FoE also explained to the Rapporteur the problems with PFAS contamination across Australia, including the problem of PFAS contamination of biosolids and recycled water. State Government's at the moment are grappling with how to deal with PFAS generated at waste water treatment facilities. It has been argued that the PFAS National Environment Management Program is actually a "race to the bottom" in terms of addressing the issues of PFAS contamination of food growing areas via the use of biosolids.
FoE then presented data on pesticide contamination of water supplies and waterways in Tasmania with pesticides. The most frequently detected pesticide are the herbicides MCPA and 2,4-D, which are also commonly detected on the mainland. The small community of Bothwell appears to have had to most detections of pesticides in their drinking water supply, although the contamination of Trevallyn Dam (part of Launceston's water supply) with Atrazine in 2018 was the most serious pesticide incident in Tasmania for 20 years.

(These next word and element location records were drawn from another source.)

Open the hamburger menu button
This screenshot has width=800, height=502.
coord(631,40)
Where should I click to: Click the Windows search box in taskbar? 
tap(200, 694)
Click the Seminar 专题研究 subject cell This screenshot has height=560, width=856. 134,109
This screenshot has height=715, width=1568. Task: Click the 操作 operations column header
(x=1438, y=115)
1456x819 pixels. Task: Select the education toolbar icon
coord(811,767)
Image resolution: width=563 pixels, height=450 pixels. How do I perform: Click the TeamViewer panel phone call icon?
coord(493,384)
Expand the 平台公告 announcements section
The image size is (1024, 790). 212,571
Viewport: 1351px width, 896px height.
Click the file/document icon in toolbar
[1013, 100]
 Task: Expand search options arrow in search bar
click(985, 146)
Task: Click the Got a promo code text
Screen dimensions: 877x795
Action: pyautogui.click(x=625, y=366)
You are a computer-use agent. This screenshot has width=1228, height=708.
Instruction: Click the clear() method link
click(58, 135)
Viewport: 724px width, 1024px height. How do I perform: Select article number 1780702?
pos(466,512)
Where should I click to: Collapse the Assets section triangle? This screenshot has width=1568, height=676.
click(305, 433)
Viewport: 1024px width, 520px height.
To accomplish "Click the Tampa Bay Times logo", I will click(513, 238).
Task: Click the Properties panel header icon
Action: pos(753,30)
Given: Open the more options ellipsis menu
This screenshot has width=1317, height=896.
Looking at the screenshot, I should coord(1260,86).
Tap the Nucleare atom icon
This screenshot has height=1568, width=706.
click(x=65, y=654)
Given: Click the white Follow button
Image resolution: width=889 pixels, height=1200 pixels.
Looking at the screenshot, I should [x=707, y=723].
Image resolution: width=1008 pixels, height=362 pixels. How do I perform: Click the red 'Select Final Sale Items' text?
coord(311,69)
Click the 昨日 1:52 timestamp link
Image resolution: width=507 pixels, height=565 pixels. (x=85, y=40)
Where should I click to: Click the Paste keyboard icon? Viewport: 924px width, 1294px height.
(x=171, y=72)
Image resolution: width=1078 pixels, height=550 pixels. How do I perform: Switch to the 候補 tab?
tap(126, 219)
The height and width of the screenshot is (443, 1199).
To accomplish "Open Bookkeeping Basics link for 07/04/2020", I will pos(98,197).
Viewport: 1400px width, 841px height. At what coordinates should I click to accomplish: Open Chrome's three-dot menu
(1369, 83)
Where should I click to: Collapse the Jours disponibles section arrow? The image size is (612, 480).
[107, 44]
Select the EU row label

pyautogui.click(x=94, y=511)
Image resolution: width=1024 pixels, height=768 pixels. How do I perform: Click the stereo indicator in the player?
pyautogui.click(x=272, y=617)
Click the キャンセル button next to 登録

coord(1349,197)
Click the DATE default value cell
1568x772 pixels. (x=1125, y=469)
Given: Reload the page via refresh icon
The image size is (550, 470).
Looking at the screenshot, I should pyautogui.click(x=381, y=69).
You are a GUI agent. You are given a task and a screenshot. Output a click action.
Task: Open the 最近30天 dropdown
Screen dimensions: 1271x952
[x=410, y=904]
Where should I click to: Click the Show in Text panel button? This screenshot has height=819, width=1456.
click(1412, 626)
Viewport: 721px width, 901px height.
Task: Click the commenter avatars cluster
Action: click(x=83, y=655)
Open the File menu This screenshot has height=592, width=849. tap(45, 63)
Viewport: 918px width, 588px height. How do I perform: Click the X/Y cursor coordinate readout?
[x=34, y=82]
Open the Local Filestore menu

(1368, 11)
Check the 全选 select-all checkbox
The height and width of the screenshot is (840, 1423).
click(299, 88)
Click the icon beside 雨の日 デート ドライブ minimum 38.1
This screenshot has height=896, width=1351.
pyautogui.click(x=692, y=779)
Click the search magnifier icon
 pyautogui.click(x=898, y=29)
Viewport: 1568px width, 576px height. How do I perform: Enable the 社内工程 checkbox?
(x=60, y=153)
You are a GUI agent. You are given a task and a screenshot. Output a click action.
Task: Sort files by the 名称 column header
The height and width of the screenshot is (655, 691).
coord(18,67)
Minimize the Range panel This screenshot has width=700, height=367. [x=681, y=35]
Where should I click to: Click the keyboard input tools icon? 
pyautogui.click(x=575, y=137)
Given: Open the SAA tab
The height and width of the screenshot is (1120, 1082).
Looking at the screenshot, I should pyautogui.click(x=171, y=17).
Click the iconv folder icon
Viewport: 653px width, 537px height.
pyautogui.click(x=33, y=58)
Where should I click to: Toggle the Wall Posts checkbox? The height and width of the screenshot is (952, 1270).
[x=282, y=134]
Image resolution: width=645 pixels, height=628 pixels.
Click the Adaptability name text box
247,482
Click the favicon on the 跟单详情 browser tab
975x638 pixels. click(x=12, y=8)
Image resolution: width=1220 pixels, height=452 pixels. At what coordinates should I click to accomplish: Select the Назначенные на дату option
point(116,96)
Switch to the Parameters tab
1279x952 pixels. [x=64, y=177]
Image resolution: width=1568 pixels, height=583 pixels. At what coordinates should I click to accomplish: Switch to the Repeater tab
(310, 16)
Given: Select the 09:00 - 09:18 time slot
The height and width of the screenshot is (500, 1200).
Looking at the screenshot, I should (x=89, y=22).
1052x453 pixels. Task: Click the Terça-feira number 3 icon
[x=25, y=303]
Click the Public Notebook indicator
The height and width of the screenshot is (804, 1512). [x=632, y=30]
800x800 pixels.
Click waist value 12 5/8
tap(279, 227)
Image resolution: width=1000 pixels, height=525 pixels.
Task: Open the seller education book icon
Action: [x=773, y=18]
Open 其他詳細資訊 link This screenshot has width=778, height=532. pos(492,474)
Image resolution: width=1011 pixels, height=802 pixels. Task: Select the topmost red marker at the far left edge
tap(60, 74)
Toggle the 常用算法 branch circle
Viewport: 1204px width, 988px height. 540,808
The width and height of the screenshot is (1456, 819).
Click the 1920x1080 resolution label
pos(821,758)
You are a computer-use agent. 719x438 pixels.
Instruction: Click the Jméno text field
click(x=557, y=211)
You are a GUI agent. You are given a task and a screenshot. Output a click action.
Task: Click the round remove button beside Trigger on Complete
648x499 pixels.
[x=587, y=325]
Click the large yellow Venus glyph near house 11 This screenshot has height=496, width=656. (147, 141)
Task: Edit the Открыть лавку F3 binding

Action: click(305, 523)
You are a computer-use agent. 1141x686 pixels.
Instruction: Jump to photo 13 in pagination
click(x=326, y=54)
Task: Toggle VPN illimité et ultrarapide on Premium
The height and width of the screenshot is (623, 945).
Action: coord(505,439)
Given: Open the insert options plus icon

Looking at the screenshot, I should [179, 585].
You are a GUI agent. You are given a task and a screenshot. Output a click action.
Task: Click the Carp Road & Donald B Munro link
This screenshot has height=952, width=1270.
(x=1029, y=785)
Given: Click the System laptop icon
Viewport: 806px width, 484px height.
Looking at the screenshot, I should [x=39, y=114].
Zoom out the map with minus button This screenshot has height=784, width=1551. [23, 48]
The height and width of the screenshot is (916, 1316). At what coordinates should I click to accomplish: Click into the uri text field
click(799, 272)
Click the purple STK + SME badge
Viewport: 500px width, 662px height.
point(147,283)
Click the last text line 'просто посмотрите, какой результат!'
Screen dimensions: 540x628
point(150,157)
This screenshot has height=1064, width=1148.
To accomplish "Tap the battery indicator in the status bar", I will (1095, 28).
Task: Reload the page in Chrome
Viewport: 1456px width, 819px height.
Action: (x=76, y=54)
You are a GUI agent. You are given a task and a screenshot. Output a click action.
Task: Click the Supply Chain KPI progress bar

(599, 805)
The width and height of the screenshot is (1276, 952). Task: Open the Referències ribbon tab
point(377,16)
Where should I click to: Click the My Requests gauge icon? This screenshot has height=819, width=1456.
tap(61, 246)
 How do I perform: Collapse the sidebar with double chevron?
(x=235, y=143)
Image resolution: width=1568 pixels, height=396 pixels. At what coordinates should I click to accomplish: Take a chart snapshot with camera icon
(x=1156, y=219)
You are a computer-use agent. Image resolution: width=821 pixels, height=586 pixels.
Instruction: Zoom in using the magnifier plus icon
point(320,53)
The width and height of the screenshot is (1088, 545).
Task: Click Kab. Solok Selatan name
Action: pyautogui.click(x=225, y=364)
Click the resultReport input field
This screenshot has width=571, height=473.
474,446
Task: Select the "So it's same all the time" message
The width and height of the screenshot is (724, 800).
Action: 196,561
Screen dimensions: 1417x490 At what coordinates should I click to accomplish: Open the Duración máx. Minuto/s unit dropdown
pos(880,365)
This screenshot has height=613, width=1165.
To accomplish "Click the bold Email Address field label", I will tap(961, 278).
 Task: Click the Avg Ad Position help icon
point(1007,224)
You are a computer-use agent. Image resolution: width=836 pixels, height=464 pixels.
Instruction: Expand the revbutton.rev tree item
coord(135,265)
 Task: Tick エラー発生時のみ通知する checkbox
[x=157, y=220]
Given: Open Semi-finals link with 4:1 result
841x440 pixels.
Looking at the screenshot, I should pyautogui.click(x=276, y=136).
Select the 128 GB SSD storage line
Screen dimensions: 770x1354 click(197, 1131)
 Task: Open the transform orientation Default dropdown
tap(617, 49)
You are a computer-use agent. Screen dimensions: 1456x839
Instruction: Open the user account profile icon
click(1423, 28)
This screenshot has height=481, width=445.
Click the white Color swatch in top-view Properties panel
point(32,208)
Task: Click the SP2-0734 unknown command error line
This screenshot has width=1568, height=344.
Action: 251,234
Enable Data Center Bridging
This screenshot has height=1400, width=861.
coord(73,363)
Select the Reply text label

In terms of the ecological impacts of pesticides the most serious incidents in Tasmania included the detection of Atrazine draining from a tree plantation at Australia high levels, 75,000 times higher than the ANZECC 99% Trigger level in the early 1990's. The detection of the insecticide diazinon at 3000 times the ecological guideline in 2008 was also a major issue that was ignored at the time. The herbicide Metsulfuron Methyl was detected at levels well beyond the ecological guideline in the George River (St Helens water supply) in 2007. Tasmania stopped testing for pesticides in 2014 in most waterways across the state, after a very short-sighted decision by the Hodgeman Government.
The issue of toxic contamination of people and the environment, is perhaps outside of climate change, the greatest existential threat to the planet and humanity's survival. The sharp rise of neurodegenerative disorders is a symptom of a sick environment. Parkinson's disease for instance is largely environmental in its causation and is increasing at a rate of 15% per year! The work in this space is never ending, completely under resourced and exhausting. Big credit needs to go to the brave people continuing to raise the profile of toxic incidents across a plethora of often neglected and under appreciated issues.